[Collection entries]

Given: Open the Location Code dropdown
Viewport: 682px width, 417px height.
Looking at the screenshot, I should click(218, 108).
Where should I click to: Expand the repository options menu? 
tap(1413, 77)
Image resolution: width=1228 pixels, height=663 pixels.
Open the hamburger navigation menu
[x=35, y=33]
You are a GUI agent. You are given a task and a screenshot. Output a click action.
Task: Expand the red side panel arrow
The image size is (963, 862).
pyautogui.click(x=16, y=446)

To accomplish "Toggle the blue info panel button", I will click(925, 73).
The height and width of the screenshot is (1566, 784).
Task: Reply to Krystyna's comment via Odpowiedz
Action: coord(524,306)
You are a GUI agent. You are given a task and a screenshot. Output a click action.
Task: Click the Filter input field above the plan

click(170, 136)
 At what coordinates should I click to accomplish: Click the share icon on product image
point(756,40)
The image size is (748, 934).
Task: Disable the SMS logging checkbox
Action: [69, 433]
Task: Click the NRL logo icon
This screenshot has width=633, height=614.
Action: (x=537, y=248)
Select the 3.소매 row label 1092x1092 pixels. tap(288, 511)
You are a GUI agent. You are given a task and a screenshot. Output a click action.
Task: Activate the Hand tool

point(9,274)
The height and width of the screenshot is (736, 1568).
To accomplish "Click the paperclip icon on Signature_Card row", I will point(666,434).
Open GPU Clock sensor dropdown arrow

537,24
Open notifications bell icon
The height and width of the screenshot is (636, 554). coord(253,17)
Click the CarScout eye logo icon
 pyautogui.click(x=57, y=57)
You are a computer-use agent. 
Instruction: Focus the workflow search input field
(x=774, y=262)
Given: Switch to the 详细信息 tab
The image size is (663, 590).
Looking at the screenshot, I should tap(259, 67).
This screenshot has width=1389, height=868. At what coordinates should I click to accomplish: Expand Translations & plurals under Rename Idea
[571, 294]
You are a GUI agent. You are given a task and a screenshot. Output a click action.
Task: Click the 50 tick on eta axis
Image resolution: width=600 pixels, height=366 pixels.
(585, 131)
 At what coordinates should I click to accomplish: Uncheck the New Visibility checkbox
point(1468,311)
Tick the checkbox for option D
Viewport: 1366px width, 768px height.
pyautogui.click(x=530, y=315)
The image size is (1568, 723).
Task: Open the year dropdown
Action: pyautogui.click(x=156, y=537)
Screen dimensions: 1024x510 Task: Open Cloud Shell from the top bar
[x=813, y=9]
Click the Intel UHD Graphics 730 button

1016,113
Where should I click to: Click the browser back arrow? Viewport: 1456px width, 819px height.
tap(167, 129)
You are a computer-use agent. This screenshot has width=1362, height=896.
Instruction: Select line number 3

## Work request
Please quote every record above exactly as it appears.

## Completed exercise
Given: Open the Location Code dropdown
Viewport: 682px width, 417px height.
Looking at the screenshot, I should click(218, 108).
Where should I click to: Expand the repository options menu? 
tap(1413, 77)
Image resolution: width=1228 pixels, height=663 pixels.
Open the hamburger navigation menu
[x=35, y=33]
You are a GUI agent. You are given a task and a screenshot. Output a click action.
Task: Expand the red side panel arrow
The image size is (963, 862).
pyautogui.click(x=16, y=446)

To accomplish "Toggle the blue info panel button", I will click(925, 73).
The height and width of the screenshot is (1566, 784).
Task: Reply to Krystyna's comment via Odpowiedz
Action: coord(524,306)
You are a GUI agent. You are given a task and a screenshot. Output a click action.
Task: Click the Filter input field above the plan

click(170, 136)
 At what coordinates should I click to accomplish: Click the share icon on product image
point(756,40)
The image size is (748, 934).
Task: Disable the SMS logging checkbox
Action: [69, 433]
Task: Click the NRL logo icon
This screenshot has width=633, height=614.
Action: (x=537, y=248)
Select the 3.소매 row label 1092x1092 pixels. tap(288, 511)
You are a GUI agent. You are given a task and a screenshot. Output a click action.
Task: Activate the Hand tool

point(9,274)
The height and width of the screenshot is (736, 1568).
To accomplish "Click the paperclip icon on Signature_Card row", I will point(666,434).
Open GPU Clock sensor dropdown arrow

537,24
Open notifications bell icon
The height and width of the screenshot is (636, 554). coord(253,17)
Click the CarScout eye logo icon
 pyautogui.click(x=57, y=57)
You are a computer-use agent. 
Instruction: Focus the workflow search input field
(x=774, y=262)
Given: Switch to the 详细信息 tab
The image size is (663, 590).
Looking at the screenshot, I should tap(259, 67).
This screenshot has width=1389, height=868. At what coordinates should I click to accomplish: Expand Translations & plurals under Rename Idea
[571, 294]
You are a GUI agent. You are given a task and a screenshot. Output a click action.
Task: Click the 50 tick on eta axis
Image resolution: width=600 pixels, height=366 pixels.
(585, 131)
 At what coordinates should I click to accomplish: Uncheck the New Visibility checkbox
point(1468,311)
Tick the checkbox for option D
Viewport: 1366px width, 768px height.
pyautogui.click(x=530, y=315)
The image size is (1568, 723).
Task: Open the year dropdown
Action: pyautogui.click(x=156, y=537)
Screen dimensions: 1024x510 Task: Open Cloud Shell from the top bar
[x=813, y=9]
Click the Intel UHD Graphics 730 button

1016,113
Where should I click to: Click the browser back arrow? Viewport: 1456px width, 819px height.
tap(167, 129)
You are a computer-use agent. This screenshot has width=1362, height=896.
Instruction: Select line number 3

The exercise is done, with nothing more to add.